The number of places where this type of behavior occurs indicates the severity of the disorder. If ODD symptoms are only present in one setting (just at home, for example), it is considered mild. It’s considered moderate if it occurs in two settings (such as school and home) and considered severe if it occurs in three or more settings (at school, at home, and with friends on playdates, for example).
At home, a child with ODD can have a deep impact on family dynamics. As the defiant behavior and angry reactions build up day after day, the relationship between parent and child gets increasingly tense, and this in turn loops into a cycle of consistently negative interactions. By regularly pushing the parent to react to bad behavior, the child can often force their parents to be extreme in their tactics: they either eventually tire and become permissive, or swing to the other side and become excessively authoritative and controlling.
Kids with ODD are more likely to act out toward people they know well, since they’ve already established patterns of poor behavior. So some kids may behave quite differently at school than at home — at least until they become more familiar with their peers and teachers. Simple reminders may trigger excessive outbursts, and you may notice your child is very creative in coming up with lies about why they can’t do something or why something is not their fault.
ODD, ASD, and Other Disorders
ODD often is diagnosed alongside other disorders, like ADHD, autism, learning disorders, conduct disorder (CD), bipolar disorder, or mood disorders like depression and anxiety. ODD may also be mistaken for learning disorders, ADHD, or anxiety. A diagnosis of ODD alone is rare.
Adults and adolescents with a history of ODD are at a higher risk of developing social and emotional problems as adults, and have a 90% chance of being diagnosed with another mental illness during their lifetime. As with autism, early diagnosis and intervention can help immensely to ease symptoms and establish coping mechanisms.
When your child has autism, it can be difficult to tell their motivation for acting out — is it due to frustration or actual aggression?
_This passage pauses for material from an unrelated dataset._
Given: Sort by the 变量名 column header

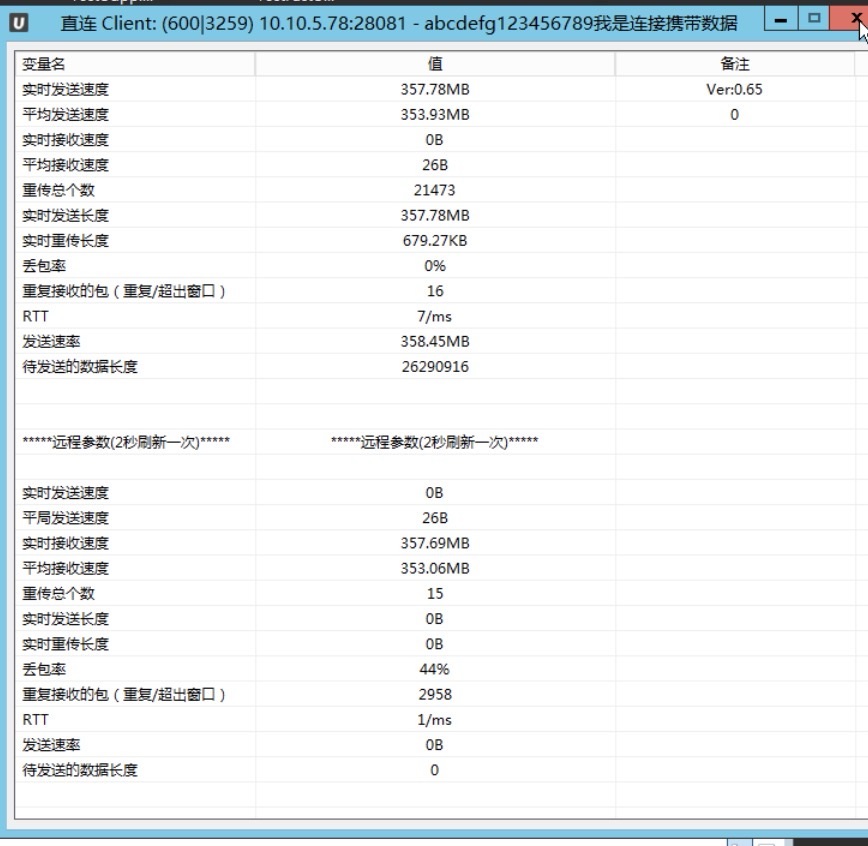Looking at the screenshot, I should tap(135, 64).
If they feel misunderstood, are struggling with socialization, or don’t understand what’s going on around them, they may act aggressively. This type of frustration is not an indication of ODD because it is not intentionally defiant or aggressive, but rather, a means of communication. Symptoms may ease with time as they learn to cope through therapy.
In some cases, however, if this type of behavior goes unaddressed, it may eventually lead to genuine anger and vindictiveness, and an ODD diagnosis.
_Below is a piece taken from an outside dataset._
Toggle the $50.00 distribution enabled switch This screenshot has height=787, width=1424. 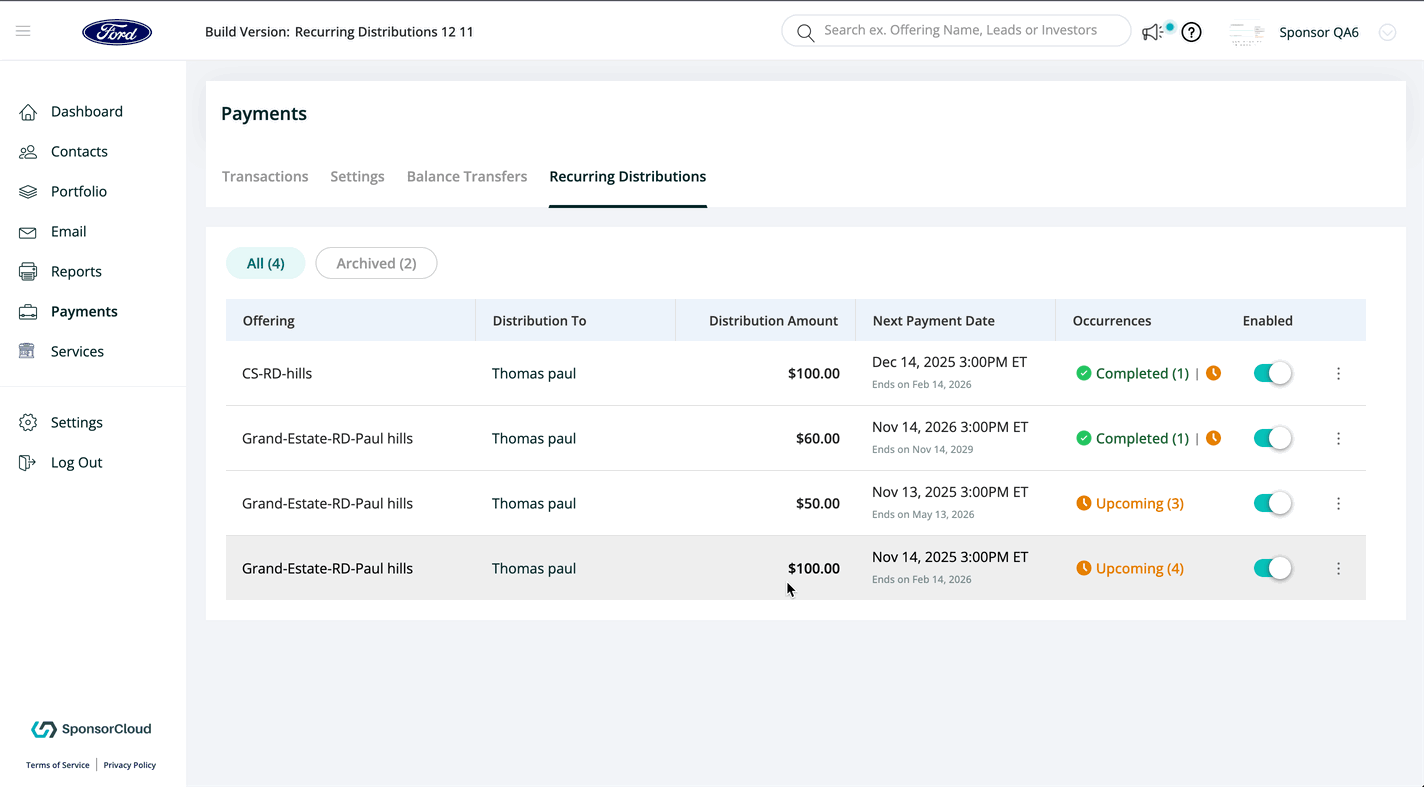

One of the ways to tell the difference between ODD and ASD is to understand what is motivating the child to act out. A child with ODD will argue and disobey just for the sake of it, purposely try to get a negative reaction, and act intentionally mean. A child with ASD may argue or disobey because whatever is happening is not following the rules or routine they are familiar with, and they are frustrated or afraid of a situation due to sensory stimuli. Their emotions and reactions are genuine.
If your child has both conditions, it can be difficult for many clinicians to give a definitive diagnosis. However, treatment for both disorders is often similar.
ABA therapy is often used to treat ODD — even if it is an entirely separate condition and the child doesn’t also have ASD. The child may also have social skills training.
Parent training programs can be a common component in treating ODD, to help establish clear expectations and appropriate consequences, and ensure that what the child is learning in behavioral therapy is being echoed at home. If the parents are unfamiliar with how their child is working through issues in therapy, they can send out conflicting messages to the child when left to guide and discipline on their own.
There is no medication specifically approved for ODD, but based on your child’s underlying symptoms, certain types of medication may be recommended. For example, anti-psychotics may be recommended to reduce aggression, anti-depressants may be recommended if the child has underlying anxiety or depression, and stimulant medication may be recommended if the child has impulsivity challenges or ADHD.